Même son de cloche chez Kostas, ingénieur lontemps sous-payé et sous-employé en Grèce, qui a décidé de s’établir en France avec femme et enfants, en 2011. Ironiquement, c’est à Paris, loin de la mer et des grands armateurs grecs qu’il a trouvé un poste dans une compagnie de navigation. « La Grèce fait partie de nous, de notre quotidien : nous parlons grec à la maison, les enfants sont bilingues, notre baby-sitter est grecque, nous portons l’alliance à droite et mangeons grec, explique sa femme Katia. Mais lorsque l’on y retourne pour les vacances, on se dit qu’on a dû prendre la grosse tête car on a l’impression d’un grand écart de développement. »
LA GRÈCE DÉVORE SA JEUNESSE
Loïs Labrianidis, professeur en économie et géographie à la faculté de Thessalonique, étudie depuis plusieurs années ce phénomène de fuite des cerveaux (brain drain). « Près de 10 % des diplomés sont désormais à l’étranger. Une chance pour eux, mais un vide pour la Grèce, car ce sont les esprits les plus affûtés et les plus réactifs qui partent », regrette le chercheur. Au-delà du chômage et d’un environnement économique en récession depuis six ans, ces jeunes fuient aussi des conditions d’emploi qui se sont durcies sous l’effet des réformes exigées par les bailleurs de fond du pays depuis trois ans, en échange des 240 milliards d’euros de prêts accordés au pays pour éviter la faillite. « Les conventions collectives ont été supprimées, la flexibilité augmentée, le temps partiel encouragé et le salaire minimum abaissé à 440 euros bruts pour les moins de 25 ans et 580 pour le reste de la population », déplore Aliki Mouriki, sociologue spécialisé en droit du travail.
Une recherche de la compétitivité par l’ajustement de la variable salaire qui rebute les hauts diplomés. « Après huit ans d’étude, un doctorat obtenu en Angleterre, je devrais me contenter de bosser pour 500 euros ? Pas question », résume Dimitris, jeune ingénieur en électronique, qui a fait le choix de rester à Londres après ses études. Pour Aliki Mouriki, « la Grèce dévore sa jeunesse, alors, qu’elle parte ! C’est une question de survie. Nous avons devant nous une longue période de stagnation économique. Il n’y a pas de liquidités bancaires pour ouvrir des entreprises, pas d’investissements étrangers et encore moins de stabilité politique ».

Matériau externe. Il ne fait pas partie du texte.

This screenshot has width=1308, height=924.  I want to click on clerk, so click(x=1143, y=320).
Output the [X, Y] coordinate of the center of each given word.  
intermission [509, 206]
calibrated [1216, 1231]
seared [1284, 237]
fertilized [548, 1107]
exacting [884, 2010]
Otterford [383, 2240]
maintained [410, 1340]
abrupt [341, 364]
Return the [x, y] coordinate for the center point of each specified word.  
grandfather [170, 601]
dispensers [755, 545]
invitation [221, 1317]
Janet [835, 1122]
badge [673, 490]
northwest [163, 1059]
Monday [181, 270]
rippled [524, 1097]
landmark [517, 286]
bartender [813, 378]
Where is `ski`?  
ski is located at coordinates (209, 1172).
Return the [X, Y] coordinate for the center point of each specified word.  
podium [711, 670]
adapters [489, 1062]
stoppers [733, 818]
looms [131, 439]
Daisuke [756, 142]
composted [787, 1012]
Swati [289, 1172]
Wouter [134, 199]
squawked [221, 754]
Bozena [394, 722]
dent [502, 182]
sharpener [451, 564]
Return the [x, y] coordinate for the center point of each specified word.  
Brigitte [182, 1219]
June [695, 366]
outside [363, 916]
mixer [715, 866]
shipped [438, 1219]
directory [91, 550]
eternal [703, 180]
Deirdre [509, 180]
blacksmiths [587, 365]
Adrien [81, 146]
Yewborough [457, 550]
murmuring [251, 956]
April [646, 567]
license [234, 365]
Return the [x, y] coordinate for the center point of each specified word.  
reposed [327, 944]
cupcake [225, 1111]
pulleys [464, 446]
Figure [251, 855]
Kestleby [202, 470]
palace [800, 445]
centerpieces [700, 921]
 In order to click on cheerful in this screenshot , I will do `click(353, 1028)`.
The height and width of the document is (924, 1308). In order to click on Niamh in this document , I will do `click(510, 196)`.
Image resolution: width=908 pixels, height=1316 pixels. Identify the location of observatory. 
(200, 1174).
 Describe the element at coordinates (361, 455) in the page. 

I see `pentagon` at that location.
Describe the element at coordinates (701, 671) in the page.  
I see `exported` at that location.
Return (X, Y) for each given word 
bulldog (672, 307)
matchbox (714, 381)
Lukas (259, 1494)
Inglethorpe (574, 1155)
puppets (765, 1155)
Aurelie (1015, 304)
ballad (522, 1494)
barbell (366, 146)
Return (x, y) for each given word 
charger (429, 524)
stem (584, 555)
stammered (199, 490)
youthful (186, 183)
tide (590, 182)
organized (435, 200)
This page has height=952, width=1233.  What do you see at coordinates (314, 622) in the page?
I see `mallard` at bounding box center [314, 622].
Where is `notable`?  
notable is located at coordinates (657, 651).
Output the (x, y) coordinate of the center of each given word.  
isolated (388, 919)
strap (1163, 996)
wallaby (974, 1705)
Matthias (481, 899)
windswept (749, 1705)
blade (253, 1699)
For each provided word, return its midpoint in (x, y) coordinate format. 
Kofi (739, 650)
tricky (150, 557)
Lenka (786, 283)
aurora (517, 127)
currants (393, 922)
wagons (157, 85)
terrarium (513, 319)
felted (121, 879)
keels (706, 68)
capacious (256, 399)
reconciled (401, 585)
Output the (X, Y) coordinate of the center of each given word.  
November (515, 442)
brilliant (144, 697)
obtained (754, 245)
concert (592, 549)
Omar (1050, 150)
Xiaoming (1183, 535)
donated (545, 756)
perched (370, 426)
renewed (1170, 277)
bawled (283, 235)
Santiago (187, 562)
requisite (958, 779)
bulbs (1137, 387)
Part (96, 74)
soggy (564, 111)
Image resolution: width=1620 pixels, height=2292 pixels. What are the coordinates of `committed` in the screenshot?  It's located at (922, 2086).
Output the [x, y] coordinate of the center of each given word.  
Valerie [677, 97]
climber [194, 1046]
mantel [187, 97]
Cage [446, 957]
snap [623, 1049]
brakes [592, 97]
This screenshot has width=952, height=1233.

Si les indicateurs macroéconomiques semblent s’améliorer timidement – retour à la croissance prévu pour 2014 –, l’économie réelle continue de souffrir et il faudra en effet des années pour redonner des perspectives d’emploi aux jeunes Grecs. Qui, pour les plus chanceux d’entre eux, continueront donc de construire leur avenir loin de chez eux.